**Provided data:**
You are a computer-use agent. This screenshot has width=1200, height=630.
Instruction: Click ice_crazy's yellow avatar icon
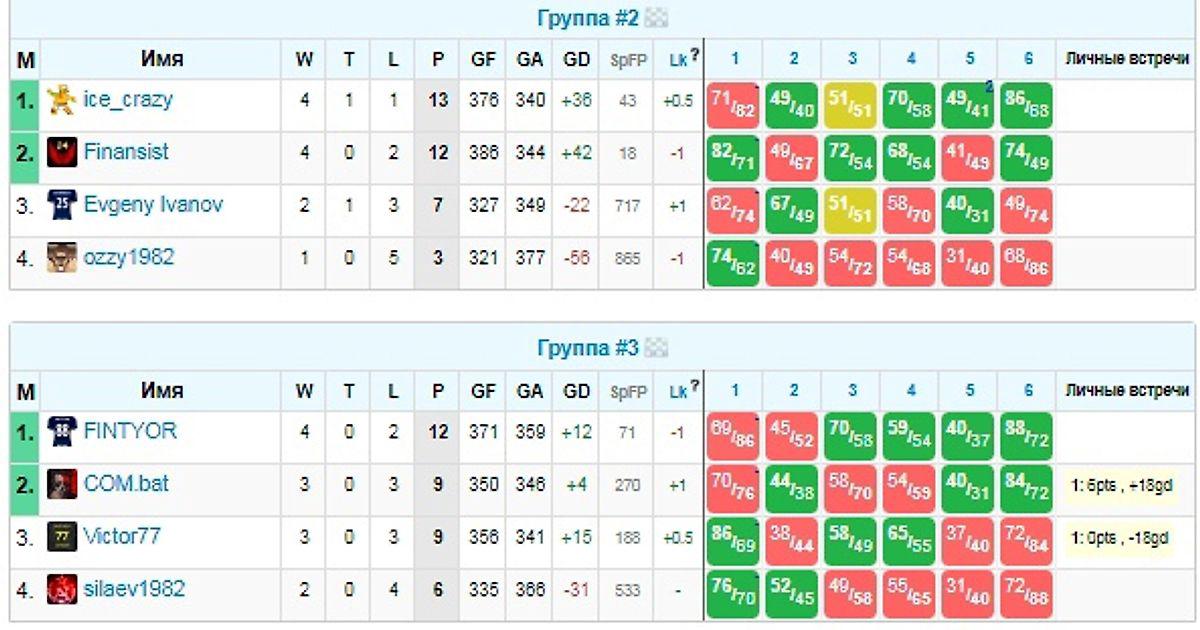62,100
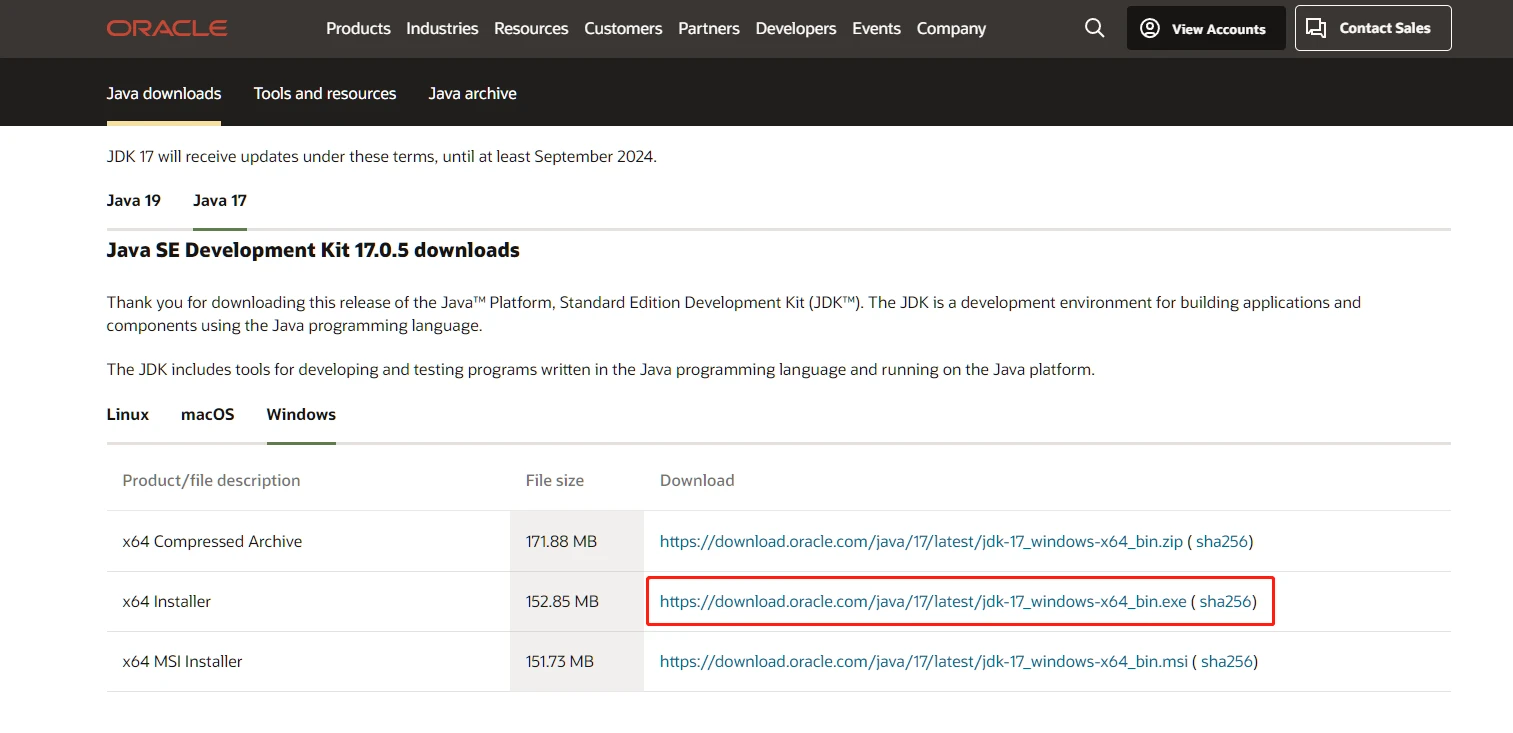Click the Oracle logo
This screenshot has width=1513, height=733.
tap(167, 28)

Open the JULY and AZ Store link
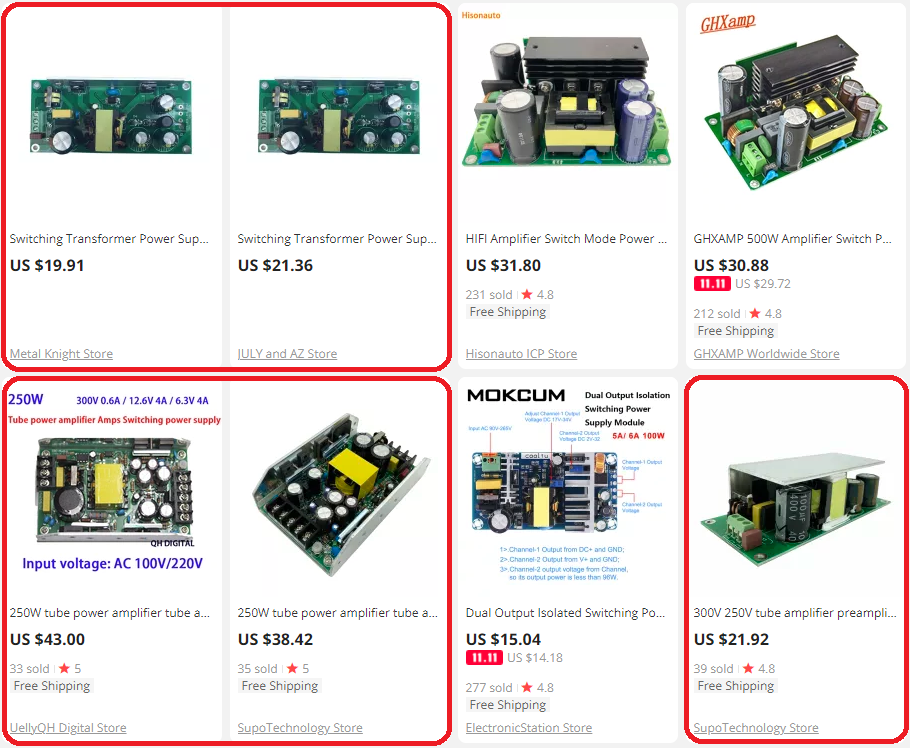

**Aim of the exercise:** Starting with the first entry and ending with the last, reproduce the listing exactly, without its pictures.

**Solution below:**
You are a computer-use agent. This screenshot has width=1200, height=630.
Instruction: Click ice_crazy's yellow avatar icon
62,100
Click the Oracle logo
This screenshot has width=1513, height=733.
tap(167, 28)

Open the JULY and AZ Store link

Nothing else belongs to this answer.